Autism Parenting

This is a piece from a woman whom I respect.  I hope you all enjoy it as much as I do.  –Sylvia


It’s 5:15 am.  I’m quietly sneaking out the door for the gym when I see my 7-year-old Em’s face peering around the corner.  In a voice filled with panic, she demands “WHERE ARE YOU GOING?!”  After a long squeezy hug, I remind her that our schedule says Mommy will be at the gym from 5 am to 6 am.  We discuss where the gym is, why I am going, and what I will do there.  Explaining that she will be very tired at school if she stays up, I give her two options:  snuggle in her bed or snuggle with Daddy.  One more hug, and she chooses to go back to her bed.  I groan inside, knowing that choosing to go back to her own bed means she will expect me to snuggle with her until she falls asleep.

“Mommy snuggle with me?”  I can tell she’s seconds away from a meltdown.  I lay down next to her. I gently caress her face, telling her how much I love her, and  I carefully explain our plan for the day.  She snuggles closer and relaxes. Her eyes close.  Her breathing becomes slow and regular.  Suddenly her eyes pop open, filled with anxiety.  “Mommy, are you still going?”  “Yes, sweetie, I am.  Would you be more comfortable snuggling with Daddy while Mommy is gone?”  I cringe.  “NO! NO! NO!  I DON’T WANT TO GET OUT OF BED AND I DON’T WANT MOMMY TO LEAVE!”  My wonderful, and very sleepy, husband appears in the doorway.  I ask Em if Daddy can snuggle with her while Mommy is at the gym.  She tearfully replies with a yes. I give her one more hug and tell her I love her.
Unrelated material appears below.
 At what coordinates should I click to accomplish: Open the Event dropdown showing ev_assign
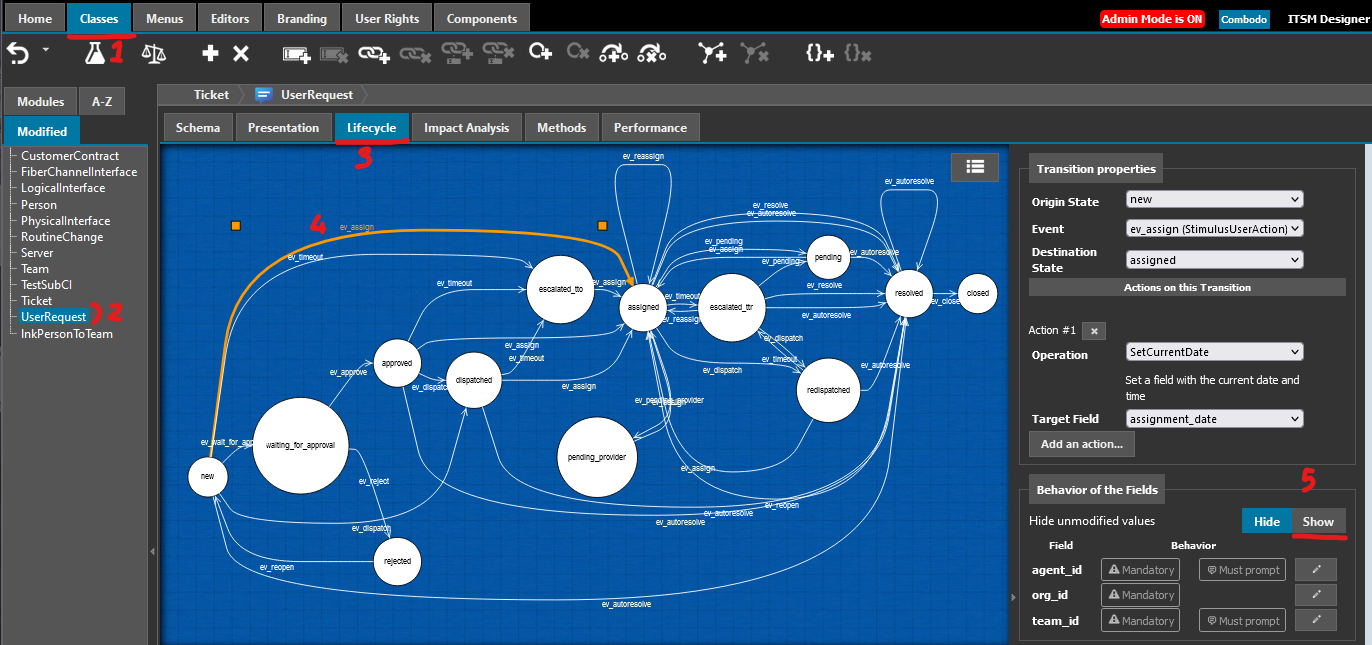click(1214, 229)
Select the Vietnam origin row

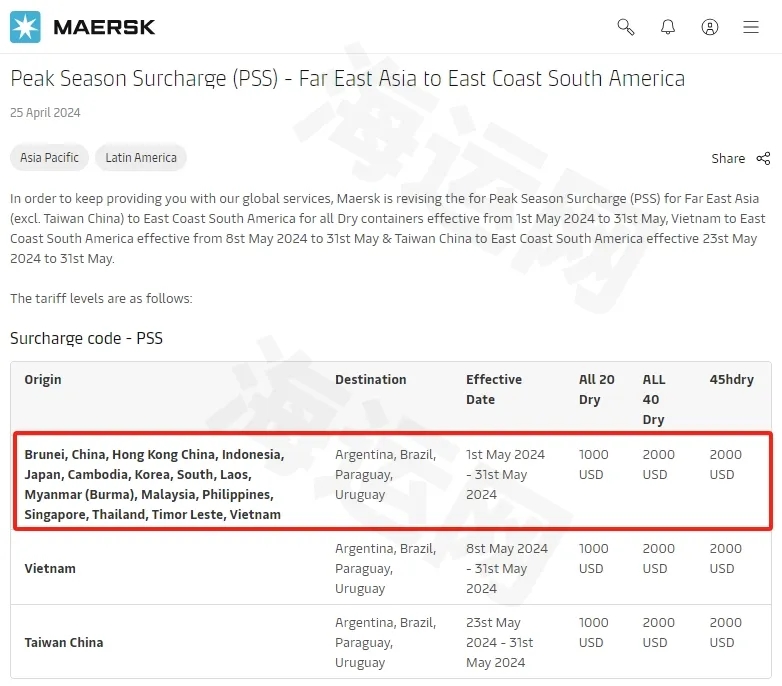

I thank her for helping to find a solution to our problem and remind her that I will be back very soon to make her favorite breakfast.  As I change my shirt (which is now covered in slobber, tears, and snot), I realize it’s too late for the gym.  Dejected, I seriously consider taking a nap but then remember that I have to leave the house.  Otherwise, the whole morning struggle would have been completely in vain.

It’s 6:45 and I’m tiptoeing back into the house from my trip to the grocery store.  I peak in Em’s room:  still sleeping.  I close the door, start breakfast and pack lunches.  I still have a half-hour before I need to wake up Em, so I decide to get a head start on work.  Soon, I’m completely engrossed.  I completely forgot that I meant to set an alarm so I would remember to wake up Em.  I look up to take a sip of my now cold coffee; it’s 8:15.  Yikes!!!  I put her favorite music on and climb in bed beside her, waking her up gently.  I’m on edge:  will she be angry because I’m waking her?  Her eyes open and widen with surprise. She smiles, patting my face with her little hands:  “Mommy, you are back already!”  She climbs out of bed and consults her schedule, happily singing along to the music.  I give her one last hug as she runs out the door to go to school.  I change the music, plug in my headphones and sit down at my desk.  This time I remember to set an alarm.  Stimming happily along to the music, I get back to work.

This is a real morning in my home.  My name is Priscilla Brackett.  I am a mom, a small business owner, a full time college student, and I’m Autistic.